- PROBLEM TO SOLVE
Would you write out the records below exactly as given?

Stored items from a collection:
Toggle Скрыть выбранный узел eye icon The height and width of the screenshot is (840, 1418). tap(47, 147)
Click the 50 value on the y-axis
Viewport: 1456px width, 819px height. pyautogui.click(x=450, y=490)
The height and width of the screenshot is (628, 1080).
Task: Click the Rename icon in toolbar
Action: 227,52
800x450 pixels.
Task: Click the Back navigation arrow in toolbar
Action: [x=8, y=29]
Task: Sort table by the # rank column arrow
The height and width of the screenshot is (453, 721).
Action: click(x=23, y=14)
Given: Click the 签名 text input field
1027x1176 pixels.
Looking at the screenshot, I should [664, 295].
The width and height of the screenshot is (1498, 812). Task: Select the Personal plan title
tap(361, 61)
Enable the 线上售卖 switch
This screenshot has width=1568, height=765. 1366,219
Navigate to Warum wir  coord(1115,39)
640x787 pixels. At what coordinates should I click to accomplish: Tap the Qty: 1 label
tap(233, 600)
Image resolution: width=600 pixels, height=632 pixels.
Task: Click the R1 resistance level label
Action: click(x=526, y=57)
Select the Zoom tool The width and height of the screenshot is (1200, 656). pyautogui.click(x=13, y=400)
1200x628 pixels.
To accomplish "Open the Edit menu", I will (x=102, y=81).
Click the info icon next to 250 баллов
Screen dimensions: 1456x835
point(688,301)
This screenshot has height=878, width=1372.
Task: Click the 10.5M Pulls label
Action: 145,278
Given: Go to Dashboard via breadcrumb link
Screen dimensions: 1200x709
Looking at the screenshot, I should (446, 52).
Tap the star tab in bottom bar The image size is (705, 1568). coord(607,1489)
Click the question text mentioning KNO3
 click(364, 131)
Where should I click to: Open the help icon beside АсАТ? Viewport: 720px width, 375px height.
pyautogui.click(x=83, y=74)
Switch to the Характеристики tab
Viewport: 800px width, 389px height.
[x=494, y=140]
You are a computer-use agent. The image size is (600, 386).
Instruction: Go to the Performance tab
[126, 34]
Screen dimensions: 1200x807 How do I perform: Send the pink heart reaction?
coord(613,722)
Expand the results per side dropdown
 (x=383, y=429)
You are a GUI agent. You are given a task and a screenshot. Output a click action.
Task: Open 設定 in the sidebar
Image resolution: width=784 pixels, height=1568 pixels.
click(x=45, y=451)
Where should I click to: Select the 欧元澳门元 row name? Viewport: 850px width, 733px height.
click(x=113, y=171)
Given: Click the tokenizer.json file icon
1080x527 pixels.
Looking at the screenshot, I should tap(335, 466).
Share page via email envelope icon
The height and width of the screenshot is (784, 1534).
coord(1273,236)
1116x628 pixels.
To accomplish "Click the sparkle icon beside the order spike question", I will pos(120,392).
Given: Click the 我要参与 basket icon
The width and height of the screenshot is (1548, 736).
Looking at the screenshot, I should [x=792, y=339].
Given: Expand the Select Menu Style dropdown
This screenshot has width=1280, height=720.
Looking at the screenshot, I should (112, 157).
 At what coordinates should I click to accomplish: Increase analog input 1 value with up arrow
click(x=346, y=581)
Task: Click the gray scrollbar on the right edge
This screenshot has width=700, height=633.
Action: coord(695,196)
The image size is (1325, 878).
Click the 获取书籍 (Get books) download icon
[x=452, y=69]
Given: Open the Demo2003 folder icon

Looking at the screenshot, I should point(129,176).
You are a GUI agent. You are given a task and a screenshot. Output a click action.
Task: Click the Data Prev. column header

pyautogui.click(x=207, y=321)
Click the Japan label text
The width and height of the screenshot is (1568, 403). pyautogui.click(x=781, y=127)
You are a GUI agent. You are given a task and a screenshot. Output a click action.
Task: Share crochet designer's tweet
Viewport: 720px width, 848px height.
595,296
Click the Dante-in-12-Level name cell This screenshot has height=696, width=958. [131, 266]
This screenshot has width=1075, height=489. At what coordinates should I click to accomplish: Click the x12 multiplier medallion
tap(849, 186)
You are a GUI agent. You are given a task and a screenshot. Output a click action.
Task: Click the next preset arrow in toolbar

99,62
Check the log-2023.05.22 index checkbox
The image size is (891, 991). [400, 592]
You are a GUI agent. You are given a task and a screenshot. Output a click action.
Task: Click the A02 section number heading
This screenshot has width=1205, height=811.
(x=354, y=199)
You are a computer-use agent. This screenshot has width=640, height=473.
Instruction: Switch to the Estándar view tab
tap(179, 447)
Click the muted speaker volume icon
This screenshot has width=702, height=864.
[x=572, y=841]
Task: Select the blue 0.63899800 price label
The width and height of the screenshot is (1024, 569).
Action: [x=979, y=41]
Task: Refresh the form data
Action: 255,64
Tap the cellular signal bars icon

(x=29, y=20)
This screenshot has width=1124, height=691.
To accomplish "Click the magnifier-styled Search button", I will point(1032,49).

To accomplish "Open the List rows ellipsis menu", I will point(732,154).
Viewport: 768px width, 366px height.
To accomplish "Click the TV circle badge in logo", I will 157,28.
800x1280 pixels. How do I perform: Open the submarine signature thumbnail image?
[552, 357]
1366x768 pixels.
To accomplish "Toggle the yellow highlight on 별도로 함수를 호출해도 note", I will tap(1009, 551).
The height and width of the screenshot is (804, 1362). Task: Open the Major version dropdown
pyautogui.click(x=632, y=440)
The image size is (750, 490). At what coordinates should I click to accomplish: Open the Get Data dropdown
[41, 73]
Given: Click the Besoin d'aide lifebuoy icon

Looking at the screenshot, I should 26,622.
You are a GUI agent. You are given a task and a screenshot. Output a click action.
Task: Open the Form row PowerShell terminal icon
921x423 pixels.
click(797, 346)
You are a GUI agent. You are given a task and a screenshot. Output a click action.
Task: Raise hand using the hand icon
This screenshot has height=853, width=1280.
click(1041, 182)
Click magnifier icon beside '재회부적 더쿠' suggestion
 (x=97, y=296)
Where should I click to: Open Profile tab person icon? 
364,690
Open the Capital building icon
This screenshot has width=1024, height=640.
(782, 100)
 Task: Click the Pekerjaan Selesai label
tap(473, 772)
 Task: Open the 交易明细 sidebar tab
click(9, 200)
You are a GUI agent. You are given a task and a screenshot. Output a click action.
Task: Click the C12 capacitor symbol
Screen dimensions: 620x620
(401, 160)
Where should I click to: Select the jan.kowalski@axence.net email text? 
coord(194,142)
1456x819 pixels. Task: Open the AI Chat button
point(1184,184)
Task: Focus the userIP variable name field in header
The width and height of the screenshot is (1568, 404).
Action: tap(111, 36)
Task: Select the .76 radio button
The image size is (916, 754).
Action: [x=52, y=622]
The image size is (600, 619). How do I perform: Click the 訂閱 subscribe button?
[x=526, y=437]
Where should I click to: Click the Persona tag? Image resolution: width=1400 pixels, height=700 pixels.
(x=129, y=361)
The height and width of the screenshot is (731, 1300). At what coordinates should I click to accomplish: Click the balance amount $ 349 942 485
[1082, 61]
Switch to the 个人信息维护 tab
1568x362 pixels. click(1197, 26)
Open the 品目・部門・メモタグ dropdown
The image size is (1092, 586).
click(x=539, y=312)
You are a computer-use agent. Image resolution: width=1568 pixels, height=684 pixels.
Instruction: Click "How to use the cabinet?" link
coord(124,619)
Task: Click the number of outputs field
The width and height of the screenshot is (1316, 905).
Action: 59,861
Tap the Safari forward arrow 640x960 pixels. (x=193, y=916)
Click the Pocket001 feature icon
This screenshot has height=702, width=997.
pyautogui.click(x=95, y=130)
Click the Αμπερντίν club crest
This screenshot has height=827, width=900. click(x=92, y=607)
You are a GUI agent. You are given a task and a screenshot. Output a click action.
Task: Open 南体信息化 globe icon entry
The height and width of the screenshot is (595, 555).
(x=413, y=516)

- FINISHED TASK
Toggle Скрыть выбранный узел eye icon The height and width of the screenshot is (840, 1418). tap(47, 147)
Click the 50 value on the y-axis
Viewport: 1456px width, 819px height. pyautogui.click(x=450, y=490)
The height and width of the screenshot is (628, 1080).
Task: Click the Rename icon in toolbar
Action: 227,52
800x450 pixels.
Task: Click the Back navigation arrow in toolbar
Action: [x=8, y=29]
Task: Sort table by the # rank column arrow
The height and width of the screenshot is (453, 721).
Action: click(x=23, y=14)
Given: Click the 签名 text input field
1027x1176 pixels.
Looking at the screenshot, I should [664, 295].
The width and height of the screenshot is (1498, 812). Task: Select the Personal plan title
tap(361, 61)
Enable the 线上售卖 switch
This screenshot has width=1568, height=765. 1366,219
Navigate to Warum wir  coord(1115,39)
640x787 pixels. At what coordinates should I click to accomplish: Tap the Qty: 1 label
tap(233, 600)
Image resolution: width=600 pixels, height=632 pixels.
Task: Click the R1 resistance level label
Action: click(x=526, y=57)
Select the Zoom tool The width and height of the screenshot is (1200, 656). pyautogui.click(x=13, y=400)
1200x628 pixels.
To accomplish "Open the Edit menu", I will (x=102, y=81).
Click the info icon next to 250 баллов
Screen dimensions: 1456x835
point(688,301)
This screenshot has height=878, width=1372.
Task: Click the 10.5M Pulls label
Action: 145,278
Given: Go to Dashboard via breadcrumb link
Screen dimensions: 1200x709
Looking at the screenshot, I should (446, 52).
Tap the star tab in bottom bar The image size is (705, 1568). coord(607,1489)
Click the question text mentioning KNO3
 click(364, 131)
Where should I click to: Open the help icon beside АсАТ? Viewport: 720px width, 375px height.
pyautogui.click(x=83, y=74)
Switch to the Характеристики tab
Viewport: 800px width, 389px height.
[x=494, y=140]
You are a computer-use agent. The image size is (600, 386).
Instruction: Go to the Performance tab
[126, 34]
Screen dimensions: 1200x807 How do I perform: Send the pink heart reaction?
coord(613,722)
Expand the results per side dropdown
 (x=383, y=429)
You are a GUI agent. You are given a task and a screenshot. Output a click action.
Task: Open 設定 in the sidebar
Image resolution: width=784 pixels, height=1568 pixels.
click(x=45, y=451)
Where should I click to: Select the 欧元澳门元 row name? Viewport: 850px width, 733px height.
click(x=113, y=171)
Given: Click the tokenizer.json file icon
1080x527 pixels.
Looking at the screenshot, I should tap(335, 466).
Share page via email envelope icon
The height and width of the screenshot is (784, 1534).
coord(1273,236)
1116x628 pixels.
To accomplish "Click the sparkle icon beside the order spike question", I will pos(120,392).
Given: Click the 我要参与 basket icon
The width and height of the screenshot is (1548, 736).
Looking at the screenshot, I should [x=792, y=339].
Given: Expand the Select Menu Style dropdown
This screenshot has width=1280, height=720.
Looking at the screenshot, I should (112, 157).
 At what coordinates should I click to accomplish: Increase analog input 1 value with up arrow
click(x=346, y=581)
Task: Click the gray scrollbar on the right edge
This screenshot has width=700, height=633.
Action: coord(695,196)
The image size is (1325, 878).
Click the 获取书籍 (Get books) download icon
[x=452, y=69]
Given: Open the Demo2003 folder icon

Looking at the screenshot, I should point(129,176).
You are a GUI agent. You are given a task and a screenshot. Output a click action.
Task: Click the Data Prev. column header

pyautogui.click(x=207, y=321)
Click the Japan label text
The width and height of the screenshot is (1568, 403). pyautogui.click(x=781, y=127)
You are a GUI agent. You are given a task and a screenshot. Output a click action.
Task: Share crochet designer's tweet
Viewport: 720px width, 848px height.
595,296
Click the Dante-in-12-Level name cell This screenshot has height=696, width=958. [131, 266]
This screenshot has width=1075, height=489. At what coordinates should I click to accomplish: Click the x12 multiplier medallion
tap(849, 186)
You are a GUI agent. You are given a task and a screenshot. Output a click action.
Task: Click the next preset arrow in toolbar

99,62
Check the log-2023.05.22 index checkbox
The image size is (891, 991). [400, 592]
You are a GUI agent. You are given a task and a screenshot. Output a click action.
Task: Click the A02 section number heading
This screenshot has width=1205, height=811.
(x=354, y=199)
You are a computer-use agent. This screenshot has width=640, height=473.
Instruction: Switch to the Estándar view tab
tap(179, 447)
Click the muted speaker volume icon
This screenshot has width=702, height=864.
[x=572, y=841]
Task: Select the blue 0.63899800 price label
The width and height of the screenshot is (1024, 569).
Action: [x=979, y=41]
Task: Refresh the form data
Action: 255,64
Tap the cellular signal bars icon

(x=29, y=20)
This screenshot has width=1124, height=691.
To accomplish "Click the magnifier-styled Search button", I will point(1032,49).

To accomplish "Open the List rows ellipsis menu", I will point(732,154).
Viewport: 768px width, 366px height.
To accomplish "Click the TV circle badge in logo", I will 157,28.
800x1280 pixels. How do I perform: Open the submarine signature thumbnail image?
[552, 357]
1366x768 pixels.
To accomplish "Toggle the yellow highlight on 별도로 함수를 호출해도 note", I will tap(1009, 551).
The height and width of the screenshot is (804, 1362). Task: Open the Major version dropdown
pyautogui.click(x=632, y=440)
The image size is (750, 490). At what coordinates should I click to accomplish: Open the Get Data dropdown
[41, 73]
Given: Click the Besoin d'aide lifebuoy icon

Looking at the screenshot, I should 26,622.
You are a GUI agent. You are given a task and a screenshot. Output a click action.
Task: Open the Form row PowerShell terminal icon
921x423 pixels.
click(797, 346)
You are a GUI agent. You are given a task and a screenshot. Output a click action.
Task: Raise hand using the hand icon
This screenshot has height=853, width=1280.
click(1041, 182)
Click magnifier icon beside '재회부적 더쿠' suggestion
 (x=97, y=296)
Where should I click to: Open Profile tab person icon? 
364,690
Open the Capital building icon
This screenshot has width=1024, height=640.
(782, 100)
 Task: Click the Pekerjaan Selesai label
tap(473, 772)
 Task: Open the 交易明细 sidebar tab
click(9, 200)
You are a GUI agent. You are given a task and a screenshot. Output a click action.
Task: Click the C12 capacitor symbol
Screen dimensions: 620x620
(401, 160)
Where should I click to: Select the jan.kowalski@axence.net email text? 
coord(194,142)
1456x819 pixels. Task: Open the AI Chat button
point(1184,184)
Task: Focus the userIP variable name field in header
The width and height of the screenshot is (1568, 404).
Action: tap(111, 36)
Task: Select the .76 radio button
The image size is (916, 754).
Action: [x=52, y=622]
The image size is (600, 619). How do I perform: Click the 訂閱 subscribe button?
[x=526, y=437]
Where should I click to: Click the Persona tag? Image resolution: width=1400 pixels, height=700 pixels.
(x=129, y=361)
The height and width of the screenshot is (731, 1300). At what coordinates should I click to accomplish: Click the balance amount $ 349 942 485
[1082, 61]
Switch to the 个人信息维护 tab
1568x362 pixels. click(1197, 26)
Open the 品目・部門・メモタグ dropdown
The image size is (1092, 586).
click(x=539, y=312)
You are a computer-use agent. Image resolution: width=1568 pixels, height=684 pixels.
Instruction: Click "How to use the cabinet?" link
coord(124,619)
Task: Click the number of outputs field
The width and height of the screenshot is (1316, 905).
Action: 59,861
Tap the Safari forward arrow 640x960 pixels. (x=193, y=916)
Click the Pocket001 feature icon
This screenshot has height=702, width=997.
pyautogui.click(x=95, y=130)
Click the Αμπερντίν club crest
This screenshot has height=827, width=900. click(x=92, y=607)
You are a GUI agent. You are given a task and a screenshot. Output a click action.
Task: Open 南体信息化 globe icon entry
The height and width of the screenshot is (595, 555).
(x=413, y=516)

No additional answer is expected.